Question

I am about to choose ML research topic for my master thesis, but i am at a dead end. The problem is, that while reading research papers, i find solutions, but not an open problems.

For now, a came up with such ideas:

  1. Research neural network quantization algorithms - i started to research this topic 3 months ago and it seems to me, that current papers reveals high accucary methods. I have not idea what can i to do in this field
  2. Implement online video-processing system using quantized neural networks. It sounds also good, but it could be done with few lines of Tensorflow Lite code.
  3. Intelligent Image Database - image database, that has image classifiers and detectors for automatic annotation. It seems to be a good idea, but i need to find here a research part. For me this tasks sounds like pure engineering task
  4. Make some signal processing research. It could be connected with first idea as optimal hardware implementation. But i don't know where to search for suitfull specific task for ML, because a lot of dsp problems are solved with classical analytical mathematical methods.

As you can see, i always see some disadvatages in ideas. It stopping me from starting to work. Can you give me an advice how to develop one of this ideas to make it suitable both for engineering and research? Generally, how to search for research topics?

Was it helpful?

Solution

You're probably aiming too high: a research topic doesn't have to lead to a major breakthrough, and very often it's impossible to know what it leads to before doing it. A Master thesis is not very long so you need to find a research topic which is feasible within the time frame. A common mistake by Master students is to spend too much time on implementation, then botching the analysis and/or writing a poor quality dissertation because there's not enough time left.

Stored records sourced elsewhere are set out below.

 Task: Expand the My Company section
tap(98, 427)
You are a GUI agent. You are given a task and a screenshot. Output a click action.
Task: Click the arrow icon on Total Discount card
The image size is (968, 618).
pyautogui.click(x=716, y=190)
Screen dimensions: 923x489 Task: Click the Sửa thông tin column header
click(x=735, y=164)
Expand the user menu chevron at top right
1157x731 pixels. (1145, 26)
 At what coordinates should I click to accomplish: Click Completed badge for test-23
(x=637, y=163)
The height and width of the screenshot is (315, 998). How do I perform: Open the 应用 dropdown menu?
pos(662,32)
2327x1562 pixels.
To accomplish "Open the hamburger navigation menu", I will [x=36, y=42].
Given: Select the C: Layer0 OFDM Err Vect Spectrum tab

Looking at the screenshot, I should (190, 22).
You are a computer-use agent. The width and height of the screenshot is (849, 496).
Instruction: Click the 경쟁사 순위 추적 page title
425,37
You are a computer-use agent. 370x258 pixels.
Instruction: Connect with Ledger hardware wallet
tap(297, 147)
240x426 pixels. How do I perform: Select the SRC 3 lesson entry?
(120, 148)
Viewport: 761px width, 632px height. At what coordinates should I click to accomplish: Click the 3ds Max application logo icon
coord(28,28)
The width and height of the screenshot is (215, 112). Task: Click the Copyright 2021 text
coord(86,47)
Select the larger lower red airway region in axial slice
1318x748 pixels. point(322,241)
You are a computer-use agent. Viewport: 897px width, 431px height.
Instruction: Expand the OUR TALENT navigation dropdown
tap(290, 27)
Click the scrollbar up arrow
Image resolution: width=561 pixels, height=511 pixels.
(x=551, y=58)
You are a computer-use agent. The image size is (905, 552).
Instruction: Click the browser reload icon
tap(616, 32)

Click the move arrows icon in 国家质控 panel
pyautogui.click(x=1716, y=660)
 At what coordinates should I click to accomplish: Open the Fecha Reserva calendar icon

  • Discuss with your advisor, they have the experience and they know what is a good topic.
  • Read a few random papers in your domain. Why? Because if you read only the top quality papers (yes, of course these are important to read), you can get the impression that you need to achieve the same level of quality. But that's not the case: these top quality papers are 1 in a million and are often done by people who have years of experience behind them. A "regular" research contribution is often just a small improvement or a decent analysis on a specific problem.
  • Typical process: just pick a general topic/problem you're interested in, then study the state of the art thoroughly (write your state of the art section at this stage), reproduce a few experiments and analyze the results: what can be observed? what are the limitations? what would be a reasonable idea to overcome one of these limitations? Then you implement and evaluate this idea.

Keep in mind that in research what matters is not the complexity of the topic or even the performance, it's the rationale and the method (and of course originality of the work, but even that doesn't matter that much at Master level).